Une envie de concrétiser ses fantasmes qui n'est pas toujours comprise par l'un des partenaires, explique Ines Trablesi Jdidi, psychiatre, sexologue, spécialisée dans la thérapie du couple, au HuffPost Tunisie.

La spécialiste avance qu'environ 70% des conflits entre les couples émanent de la sexualité: "Le sujet demeure tabou pourtant, c'est souvent un des partenaires qui vient consulter sans vouloir alerter son conjoint. Il y a un manque de communication énorme qui fait que chacun se recroqueville sur lui et a peur d'en parler".

Et d'ajouter que c'est l'éducation sexuelle ou plutôt son absence qui est le noeud du problèmes: "On a des hommes qui aiment réaliser des fantasmes et en face des femmes réticentes, timides, à qui on a inculqué à maîtriser ses désirs dès le plus jeune âge et pour qui c'est difficile de s'en libérer facilement, ce qui cause un désintérêt pour le sexe, des idées fausses, une rigidité, parfois un vaginisme".

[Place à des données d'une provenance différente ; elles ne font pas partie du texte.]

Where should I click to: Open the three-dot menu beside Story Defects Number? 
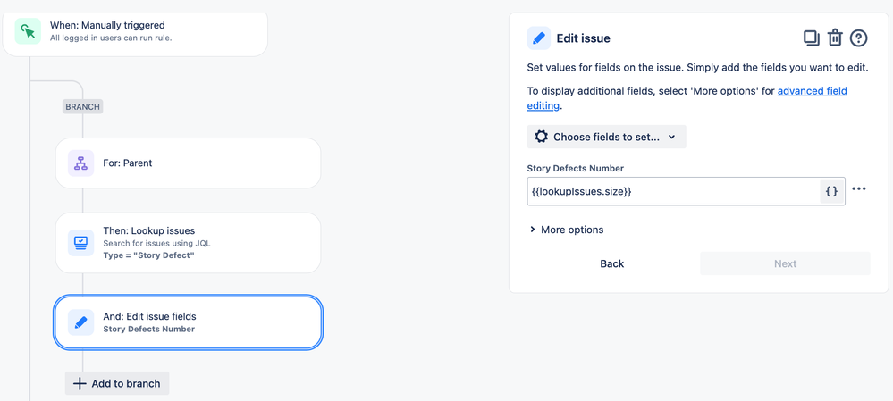point(859,188)
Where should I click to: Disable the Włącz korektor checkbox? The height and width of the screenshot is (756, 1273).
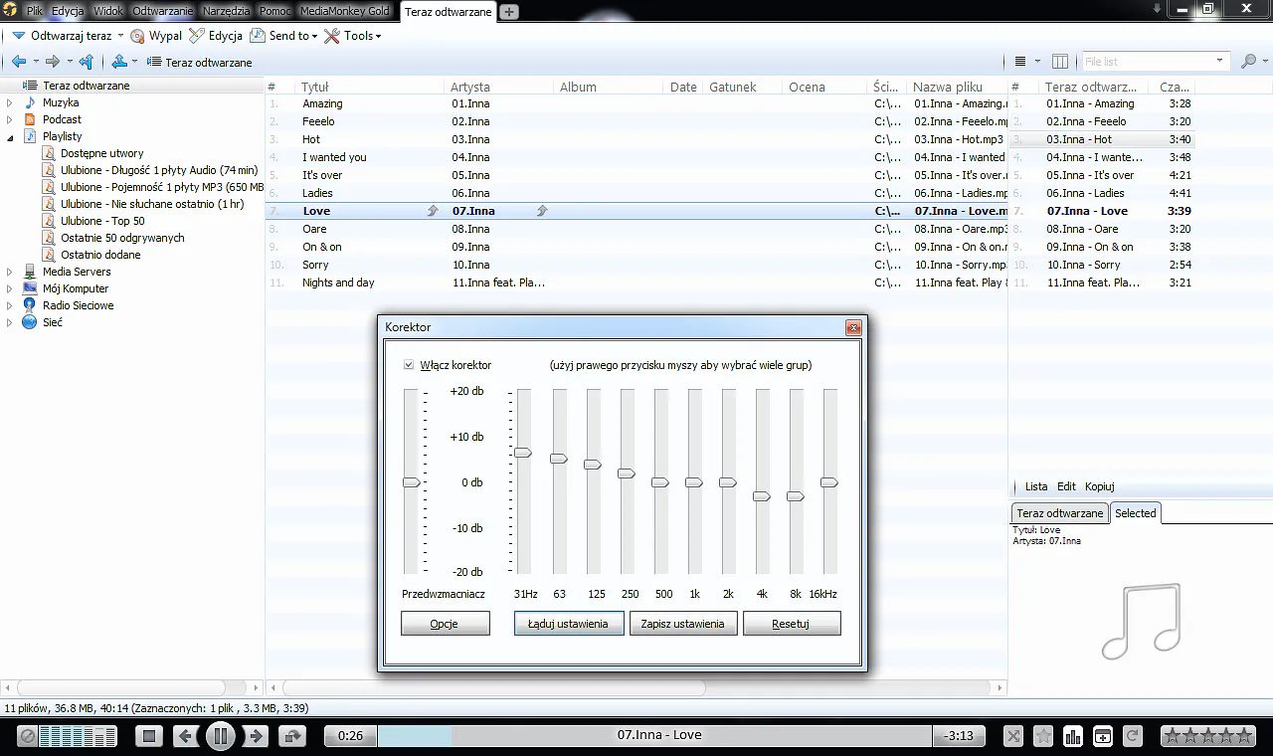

On a aussi des hommes qui ne savent pas comment procéder, ignorent les préliminaires, sont dans la précipitation et dans la brutalité. On voit souvent cela pour les hommes qui ont un problème d'éjaculation précoce qui ne veulent pas faire durer la phase d'excitation engendrée par les préliminaires et passent directement à l'acte, il y a aussi des hommes très influencés par la pornographie, qui veulent calquer dans la réalité, ce qui émane du virtuel donc de l'exagéré et du brutal parfois", a renchéri Ines Ines Trablesi Jdidi.